Let $f(z)$ be
$f(z) = \frac{2}{(z-1)^2} +\frac{3}{(z-1)}+\frac{\sin z}{e^{z}}$ ,
calculate
$I = \int_{|z|=5} f(z) dz$
I already use $\int \frac{dz}{(z-a)^n}=0$ and $\int \frac{dz}{z-a}=2 \pi i$
to solve $\frac{2}{(z-1)^2}$ and $\frac{3}{(z-1)}$ and know the answer are $0$ and $6 \pi i $,But I don't know how to calculate $\frac{\sin z}{e^{z}}$.
How to calculate $\frac{\sin z}{e^{z}}$??
You can choose to use the reidue theorem:
$$\int_\gamma f(z) dz = 2i \pi \sum_{k=1}^n \mathrm{Res}(f, z_k)$$
In the circle defined by $|z| = 5$, you must look for the singularities you have. As your function is as sum of 3 other functions, we can apply the residue theorem to each of them separatly and then sum the results.

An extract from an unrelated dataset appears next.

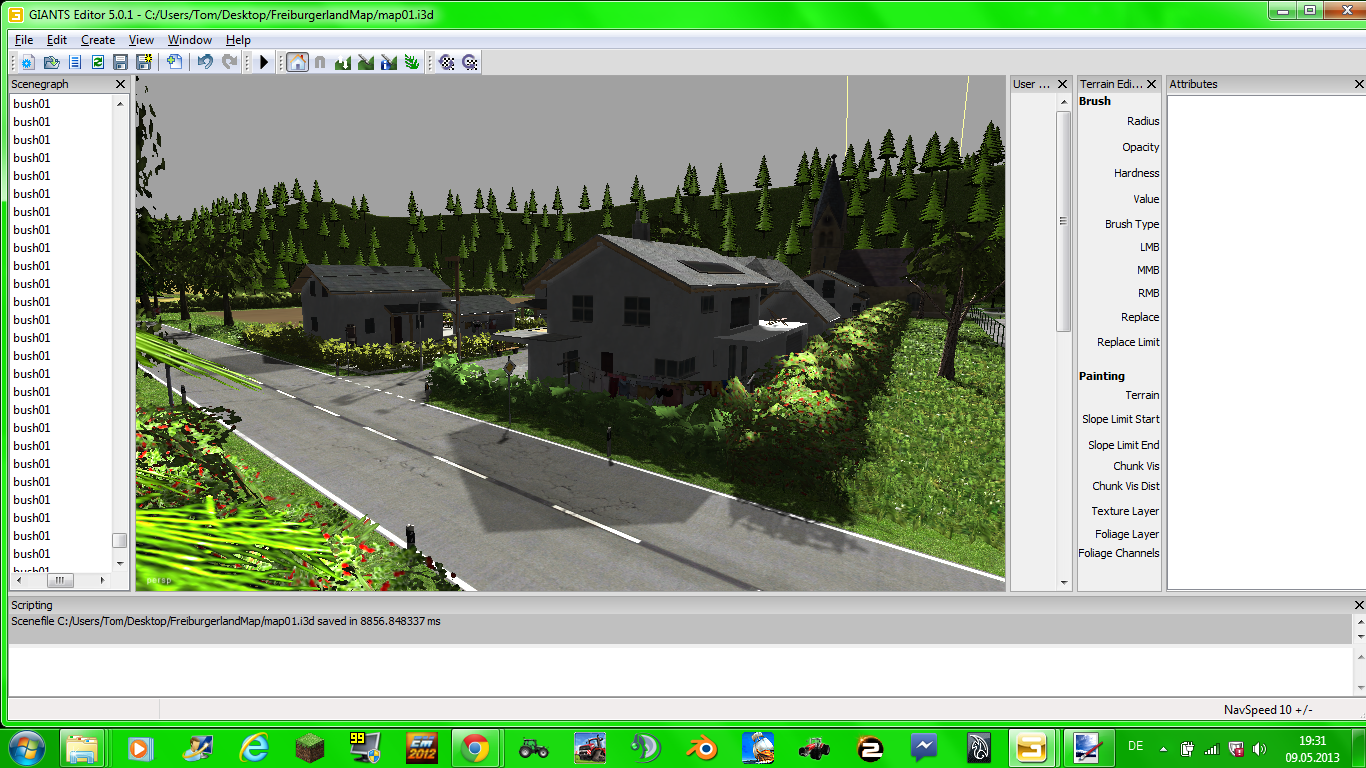Screen dimensions: 1366x768
Task: Click the reload scene green arrows icon
Action: click(x=97, y=62)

For the first term: double pole at $z = 1$ (double because of the "$^2$"). Is it in the circle $|z| = 5$ ? Yes. Same idea for the second term: simple pole at the same point.
About the third term, let's look for the singularities:
$$e^z = 0 = \cos(z) + i \sin(z)$$
Their is not value of $z$ such as the equation above is satisfied. So the residue of this term is equal to $0$.
Note that I used an alternative method, and that yours (first Cauchy formula) also works. If you are not familiar with the residue theorem, use the Cauchy Goursat theorem which is much easier to understand. It stands that for any analytical functions in your domain (here, $|z| \le 5$), its definite integral along your curve $\gamma$ will be equal to $0$.